Si no es por la muerte instantánea en el momento de recibir los impactos, la
lluvia ácida provocada por las posteriores nubes radiactivas, y el prolongado
invierno nuclear que seguiría (noche permanente por al menos una década con
temperaturas gélidas extremas, similar a lo que sucedió hace 65 millones de
años con el aerolito que cayó en la península de Yucatán terminando con
prácticamente toda forma viviente en aquel entonces), todo eso acabaría con
toda la actual vida sobre el planeta por la falta de luz solar. Por tanto,
utilizar ese tipo de armamentos entre las superpotencias es algo que, como lo
dice en inglés la abreviatura de la fórmula de la correspondiente estrategia
militar: “Mutual Assured Destruction” -MAD- es algo “loco” (mad, en inglés).
Un gran conflicto
internacional, con misiles estratégicos, podría tornar el planeta invivible,
con esas élites escapando a paraísos extraterrestres. Aunque suene a ciencia
ficción, eso es pensable. De dispararse todo el potencial, es decir: de darse
una tercera guerra mundial con armas atómicas, como dijo Einstein, “la cuarta
sería a garrotazos”. Fue benévolo en su consideración, porque si se dispara
toda esa energía, no quedaría nada en el planeta (la onda expansiva que se
produciría alcanzaría la órbita de Plutón). Ya no llegaríamos ni a los
garrotes: no quedaría ser humano alguno para contarlo.
Considerando todo
lo anterior, Sigmund Freud, padre del psicoanálisis -que no era socialista propiamente,
pero tenía un muy agudo pensamiento crítico progresista-, en una serena y
madura reflexión de su senectud, dijo que una tendencia autodestructiva del ser
humano (la pulsión de muerte, tal como él la concibió) terminaría imponiéndose,
llevando a la desaparición de esta especie. Es una intuición, una hipótesis,
indemostrable en principio; lo cierto es que, viendo el mundo actual marcado
tan profundamente por los valores capitalistas, la misma tiene total sentido.

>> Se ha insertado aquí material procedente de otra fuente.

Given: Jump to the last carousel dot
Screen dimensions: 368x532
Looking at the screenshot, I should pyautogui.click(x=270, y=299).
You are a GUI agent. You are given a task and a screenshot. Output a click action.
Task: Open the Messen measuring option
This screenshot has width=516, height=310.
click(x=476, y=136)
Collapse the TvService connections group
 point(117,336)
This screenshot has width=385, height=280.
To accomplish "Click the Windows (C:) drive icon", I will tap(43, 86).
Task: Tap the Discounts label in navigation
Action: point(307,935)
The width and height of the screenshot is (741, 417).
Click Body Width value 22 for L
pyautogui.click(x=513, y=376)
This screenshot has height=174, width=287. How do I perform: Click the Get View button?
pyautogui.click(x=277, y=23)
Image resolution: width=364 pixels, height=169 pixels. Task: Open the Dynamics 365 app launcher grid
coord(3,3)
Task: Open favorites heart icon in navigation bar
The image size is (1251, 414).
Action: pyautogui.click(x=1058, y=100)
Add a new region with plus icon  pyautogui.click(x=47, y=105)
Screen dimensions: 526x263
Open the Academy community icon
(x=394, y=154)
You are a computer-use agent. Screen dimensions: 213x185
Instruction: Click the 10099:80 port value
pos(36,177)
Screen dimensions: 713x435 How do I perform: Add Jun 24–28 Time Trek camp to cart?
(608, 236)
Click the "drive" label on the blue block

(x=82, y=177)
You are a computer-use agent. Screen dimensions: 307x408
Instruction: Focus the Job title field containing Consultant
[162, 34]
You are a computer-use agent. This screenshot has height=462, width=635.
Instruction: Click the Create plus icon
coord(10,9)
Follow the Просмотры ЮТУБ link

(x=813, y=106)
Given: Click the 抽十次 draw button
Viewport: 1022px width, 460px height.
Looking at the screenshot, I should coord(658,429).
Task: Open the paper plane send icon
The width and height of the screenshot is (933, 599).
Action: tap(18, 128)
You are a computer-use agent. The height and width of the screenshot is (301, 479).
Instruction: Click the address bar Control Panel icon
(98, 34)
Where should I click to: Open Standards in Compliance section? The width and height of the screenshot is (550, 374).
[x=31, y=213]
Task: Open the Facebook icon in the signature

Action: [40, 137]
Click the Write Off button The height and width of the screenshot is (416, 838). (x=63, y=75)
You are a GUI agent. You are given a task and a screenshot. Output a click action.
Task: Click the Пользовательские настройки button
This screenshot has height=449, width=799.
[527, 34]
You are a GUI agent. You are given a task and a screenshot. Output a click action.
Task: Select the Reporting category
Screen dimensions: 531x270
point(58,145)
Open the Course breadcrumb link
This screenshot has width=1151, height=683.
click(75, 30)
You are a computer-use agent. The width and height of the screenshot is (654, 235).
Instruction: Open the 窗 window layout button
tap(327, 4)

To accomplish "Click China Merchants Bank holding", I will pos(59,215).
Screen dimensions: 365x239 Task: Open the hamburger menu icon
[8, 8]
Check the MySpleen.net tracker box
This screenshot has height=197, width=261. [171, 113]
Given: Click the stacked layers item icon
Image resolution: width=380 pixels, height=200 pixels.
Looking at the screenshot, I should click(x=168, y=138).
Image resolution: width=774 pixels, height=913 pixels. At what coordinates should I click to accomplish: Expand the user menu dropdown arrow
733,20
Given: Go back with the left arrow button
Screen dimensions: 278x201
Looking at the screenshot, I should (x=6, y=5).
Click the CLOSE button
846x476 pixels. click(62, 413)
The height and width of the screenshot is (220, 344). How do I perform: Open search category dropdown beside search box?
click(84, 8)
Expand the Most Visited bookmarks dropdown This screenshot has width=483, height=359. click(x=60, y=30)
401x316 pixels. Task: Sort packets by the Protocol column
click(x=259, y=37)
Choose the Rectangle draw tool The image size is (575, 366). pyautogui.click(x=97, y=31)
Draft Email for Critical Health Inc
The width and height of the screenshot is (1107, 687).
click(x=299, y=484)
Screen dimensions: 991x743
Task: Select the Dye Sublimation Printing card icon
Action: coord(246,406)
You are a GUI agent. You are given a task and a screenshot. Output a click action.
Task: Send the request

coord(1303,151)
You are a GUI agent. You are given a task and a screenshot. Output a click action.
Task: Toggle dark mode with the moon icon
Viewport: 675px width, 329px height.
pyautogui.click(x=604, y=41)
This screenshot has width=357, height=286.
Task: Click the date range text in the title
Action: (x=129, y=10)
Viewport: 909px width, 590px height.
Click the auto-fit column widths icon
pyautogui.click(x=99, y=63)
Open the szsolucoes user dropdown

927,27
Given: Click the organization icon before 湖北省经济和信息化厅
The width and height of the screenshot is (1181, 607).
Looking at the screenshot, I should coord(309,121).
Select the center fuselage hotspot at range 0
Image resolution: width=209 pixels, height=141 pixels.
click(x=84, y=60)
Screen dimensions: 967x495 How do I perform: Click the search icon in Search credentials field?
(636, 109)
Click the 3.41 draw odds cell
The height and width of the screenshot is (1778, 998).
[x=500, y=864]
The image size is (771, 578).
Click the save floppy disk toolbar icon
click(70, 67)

El afán de ganancia (se permite destruir nuestra casa común, el planeta Tierra,
si eso da dinero, business are business) y la búsqueda de poder y de imponerse
sobre el otro (¿quién acepta perder en un conflicto?) nos pueden llevar a la
catástrofe final. Es por eso que, en defensa de la humanidad, de toda forma de
vida y del planeta que habitamos, el socialismo aparece como la única salida
posible. Una vez más, cobra absoluta vigencia la reflexión de Rosa Luxemburgo,
retomando a Engels: “Socialismo o barbarie”.